Maternal drinking variables in this study, especially the binge measures, correlate significantly with increased dysmorphology, decreased head circumference, short palpebral fissures, and indistinct vermillion boarder. These simple physical measures/traits can provide a clinician with clues of prenatal alcohol exposure, at least in the first trimester (Hoyme et al., 2005; May et al., 2011). Many of the alcohol consumption measures that combine quantity and frequency (Q/F) concepts, and therefore characterize binges, are also substantially associated with many measures of cognitive/behavioral performance. But only non-verbal intelligence correlates significantly at the most strict significance levels. Furthermore, when adding timing of drinking during the pregnancy, the drinks per drinking day (DDD) measure is associated with poor performance on cognitive and behavioral scales in all virtually trimesters. Non-verbal IQ and attention are significantly correlated in 2 of the 3 trimesters. As has been demonstrated with other analyses and samples, prenatal alcohol use is more directly correlated with physical effects on children (May et al., 2011) than its effect on neurobehavior. The effect of prenatal drinking on neurobehavior is filtered through multiple environmental conditions in the child’s formative years such as: maternal education, maternal health, and cognitive stimulation which are often mediated by socioeconomic conditions (May et al., 2013b). With good postnatal conditions the brain development of a child with FASD can improve in areas such as verbal acuity and ability to focus attention as is demonstrated in this paper.

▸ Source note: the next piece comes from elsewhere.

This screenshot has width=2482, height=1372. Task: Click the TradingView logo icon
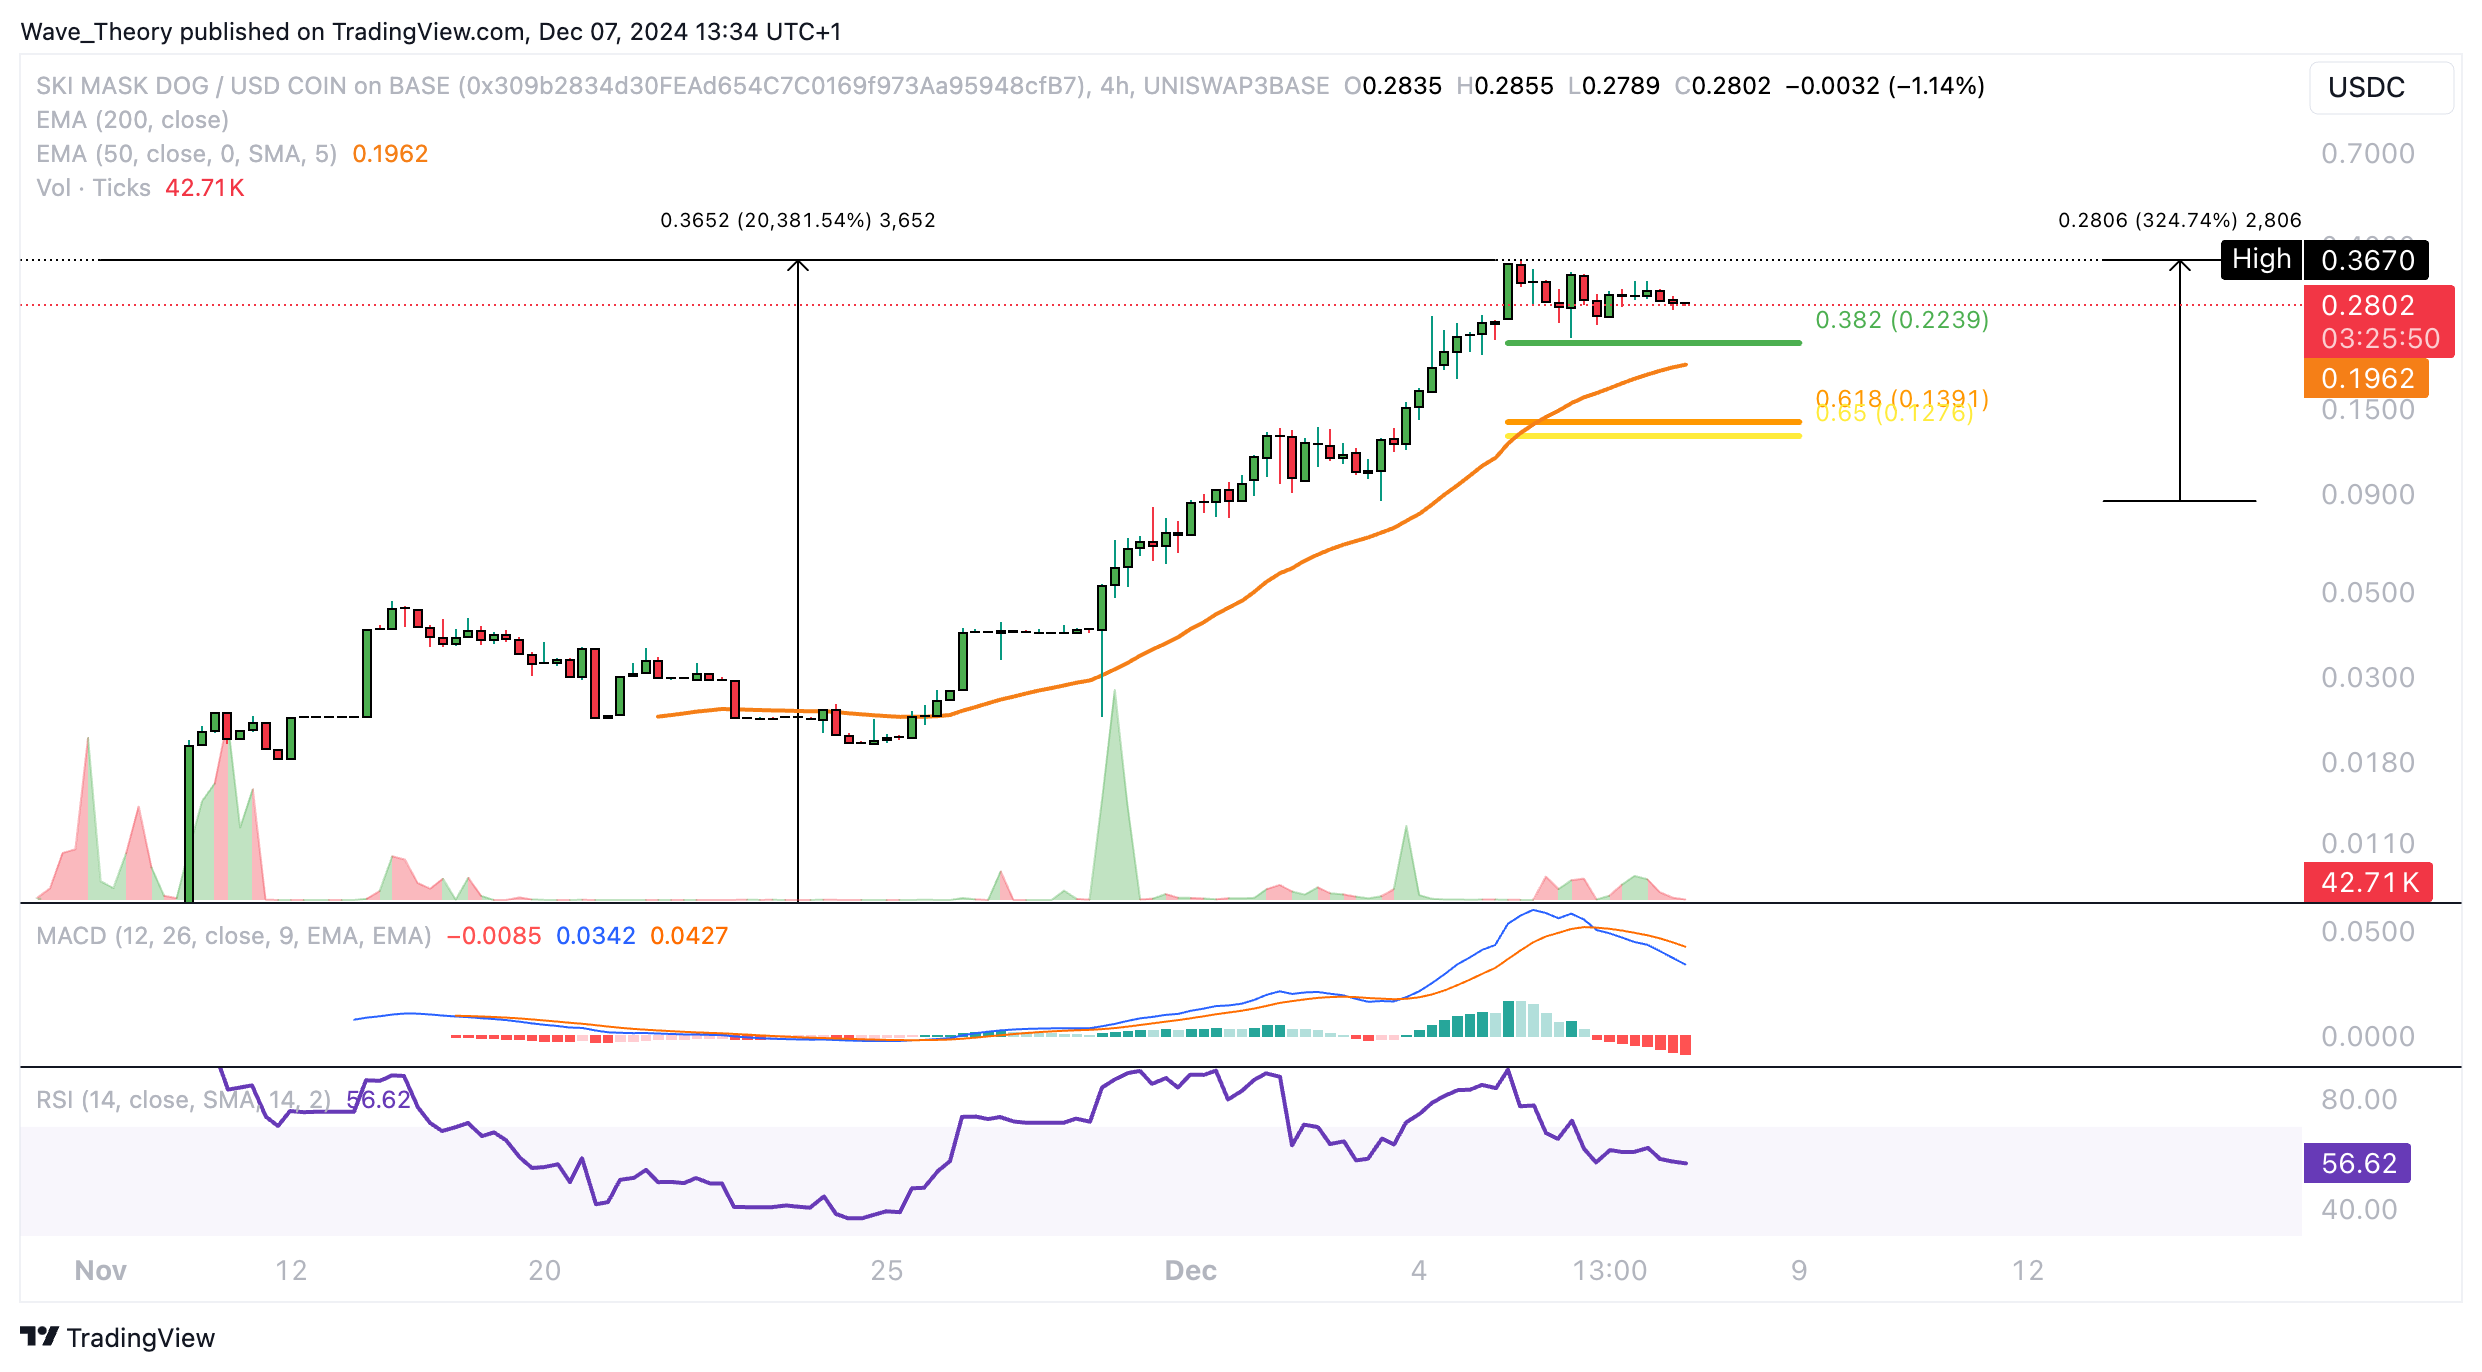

4.4 Assessing global risk by trimester – regression analysis findings

In this sample, drinking throughout all trimesters increases the odds of having a child with an FASD diagnosis by 65 times over that of non-drinking mothers, while first trimester drinking alone increases the odds 12 times. But intervention after 1st trimester drinking is promising. When a mother ceases drinking after the first trimester it appears to decrease the odds of an FASD child by 5 times. This finding reinforces studies of intervention where case management and other techniques have been proven effective in preventing FASD when introduced early or at least in the second trimester (Grant et al., 2013; May et al., 2008b, in press).

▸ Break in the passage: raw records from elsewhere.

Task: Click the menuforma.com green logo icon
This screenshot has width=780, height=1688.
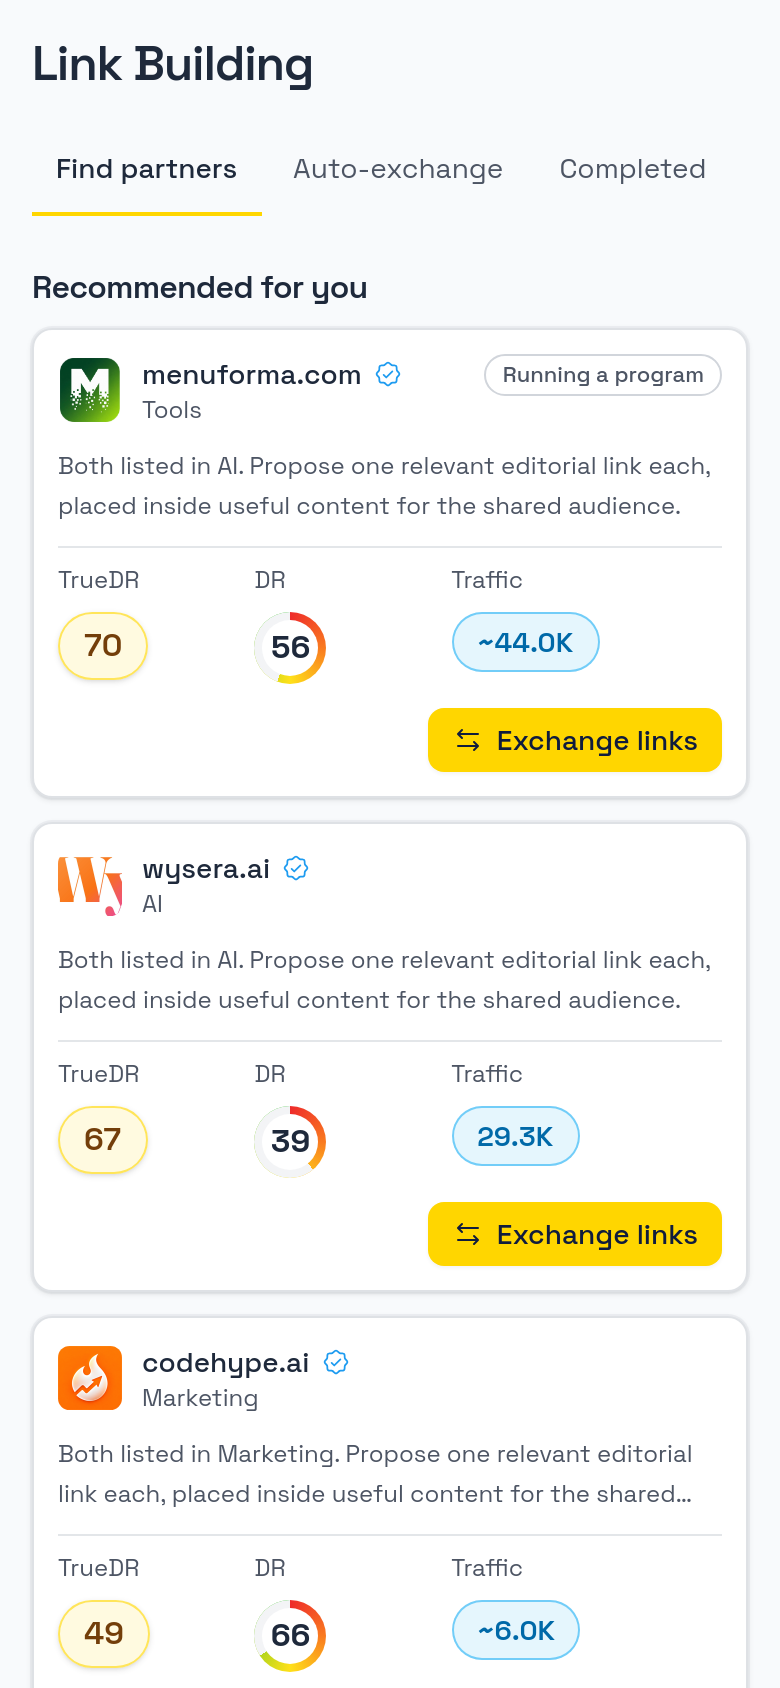Action: coord(90,390)
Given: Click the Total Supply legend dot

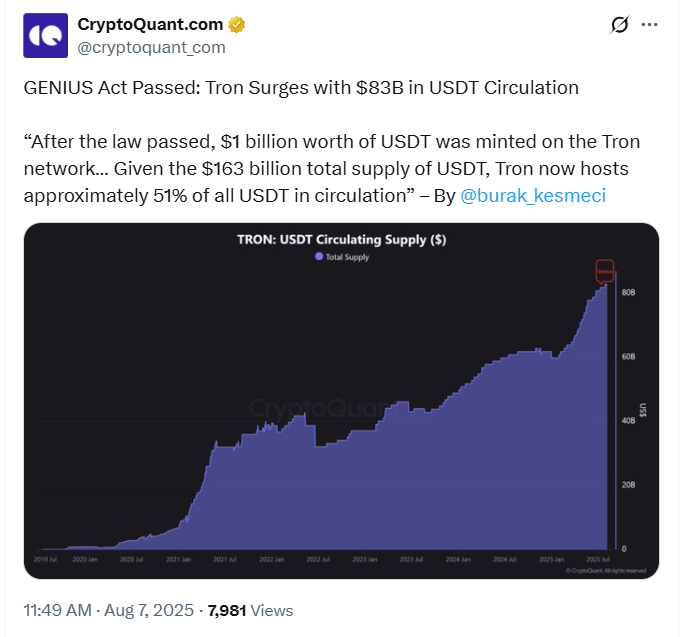Looking at the screenshot, I should (319, 256).
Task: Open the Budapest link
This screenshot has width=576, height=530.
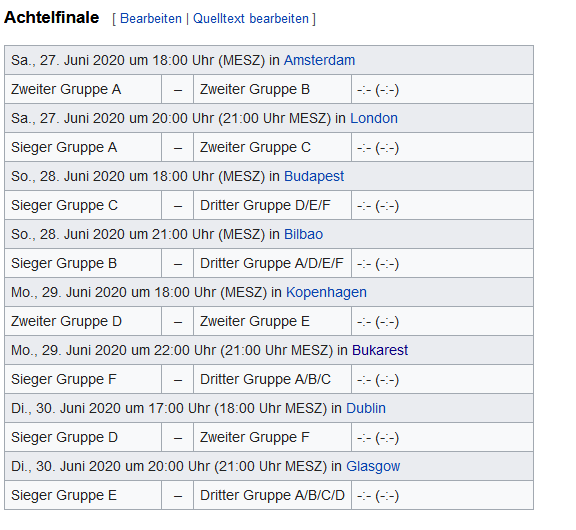Action: click(314, 176)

4.5 Limitations of this study

There are limitations to this study. First, the data utilized are from one unique, population where rates of FASD are the highest in the world, and alcohol is the exclusive drug of choice. Social, economic and cultural conditions associated with FASD in this population are severe and prominent. Binge drinking on weekends is normative for up to 40% of the women in this population, while drinking moderately and during the weekday is rare. This means that patterns of association, and possibly etiology, are robust, lend themselves well to discovery, and are more easily determined than in other populations where maternal drinking exists with lower prevalence, is obscured or hidden, and is likely cofounded by other drugs of abuse. While these conditions allow us to isolate the study variable, alcohol, its applicability to other populations may be questioned. Second, ZA mothers of this mixed race population are rather unique regarding their physical, nutritional, socioeconomic status, and historically unique relationship to alcohol. But, multiple studies of FASD in ZA have demonstrated that the sample mothers are extraordinarily forthcoming and reliable in reporting alcohol use. We think that these conditions make the link between detailed alcohol use information and child diagnosis more accurate and valid, but the study can be criticized for relying on self-reported information. Third, the outcome variables utilized in this study are diagnostic variables of both child physical traits and cognitive/behavioral performance drawn from clinical exams. While these are measured by highly experienced professionals from multiple disciplines, and few human studies of FASD have the benefit of multiple measures of alcohol use to pair with these specific outcome measures, some have questioned the accuracy of specific diagnostic categories within the FASD continuum. Forth, while it would be desirable to collect biological samples for analyzing biomarkers of alcohol and drug use, genetic risk factors, and epigenetic influences, we did not. Therefore, more detailed studies of the molecular influence of prenatal alcohol exposure in humans await further study.

4.6 Conclusions

The specific quantity, frequency, and timing of prenatal exposure to alcohol that will produce a child with a specific diagnosis within the FASD continuum varies greatly by individual mothers, and furthermore the maternal drinking variance is demonstrated in this study to exist both between and within FASD diagnostic categories. Binge drinking of at least two days a week during all trimesters in this population may produce FAS or PFAS, while mothers of children with ARND and exposed children without an FASD are most likely to reduce their average and peak alcohol consumption in the later trimesters. Overall, however, regular drinking in a binge fashion is the common pattern for all mothers of children with any of the FASD diagnoses.

Acknowledgments

Role of the funding source

This project was funded by the National Institute on Alcohol Abuse, and Alcoholism (NIAAA) Grants RO1 AA09440, R01 AA11685, and RO1/UO1 AA01115134.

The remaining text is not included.